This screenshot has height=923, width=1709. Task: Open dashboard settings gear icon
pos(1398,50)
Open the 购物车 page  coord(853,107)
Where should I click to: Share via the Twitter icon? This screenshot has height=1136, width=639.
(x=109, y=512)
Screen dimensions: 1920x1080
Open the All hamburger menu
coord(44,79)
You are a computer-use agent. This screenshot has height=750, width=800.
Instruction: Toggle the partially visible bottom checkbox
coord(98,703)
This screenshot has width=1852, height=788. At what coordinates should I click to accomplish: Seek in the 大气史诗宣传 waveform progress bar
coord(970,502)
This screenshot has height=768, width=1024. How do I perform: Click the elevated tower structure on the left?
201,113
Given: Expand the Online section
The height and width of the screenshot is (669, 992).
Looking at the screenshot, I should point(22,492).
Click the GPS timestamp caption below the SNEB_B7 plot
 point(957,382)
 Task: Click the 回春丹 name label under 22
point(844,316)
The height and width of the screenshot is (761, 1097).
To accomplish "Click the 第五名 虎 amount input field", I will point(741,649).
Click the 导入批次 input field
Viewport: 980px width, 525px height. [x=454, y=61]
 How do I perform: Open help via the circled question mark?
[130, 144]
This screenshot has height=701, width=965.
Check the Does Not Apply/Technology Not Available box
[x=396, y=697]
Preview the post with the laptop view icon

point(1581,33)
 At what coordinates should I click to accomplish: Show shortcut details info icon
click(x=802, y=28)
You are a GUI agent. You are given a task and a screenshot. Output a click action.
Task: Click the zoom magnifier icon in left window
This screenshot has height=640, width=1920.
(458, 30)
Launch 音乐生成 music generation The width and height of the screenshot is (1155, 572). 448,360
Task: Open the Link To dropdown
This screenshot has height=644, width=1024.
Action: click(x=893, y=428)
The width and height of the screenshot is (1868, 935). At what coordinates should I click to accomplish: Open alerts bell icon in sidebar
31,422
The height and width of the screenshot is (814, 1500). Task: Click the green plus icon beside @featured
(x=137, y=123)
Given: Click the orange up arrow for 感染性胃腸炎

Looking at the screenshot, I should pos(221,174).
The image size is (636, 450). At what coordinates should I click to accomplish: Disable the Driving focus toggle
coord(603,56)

□ □ □ □

TASK PROMPT: Set apart and copy each line of the records that holds the word "agent".

RESPONSE:
You are a computer-use agent. This screenshot has height=750, width=800.
You are a GUI agent. You are given a task and a screenshot. Output a click action.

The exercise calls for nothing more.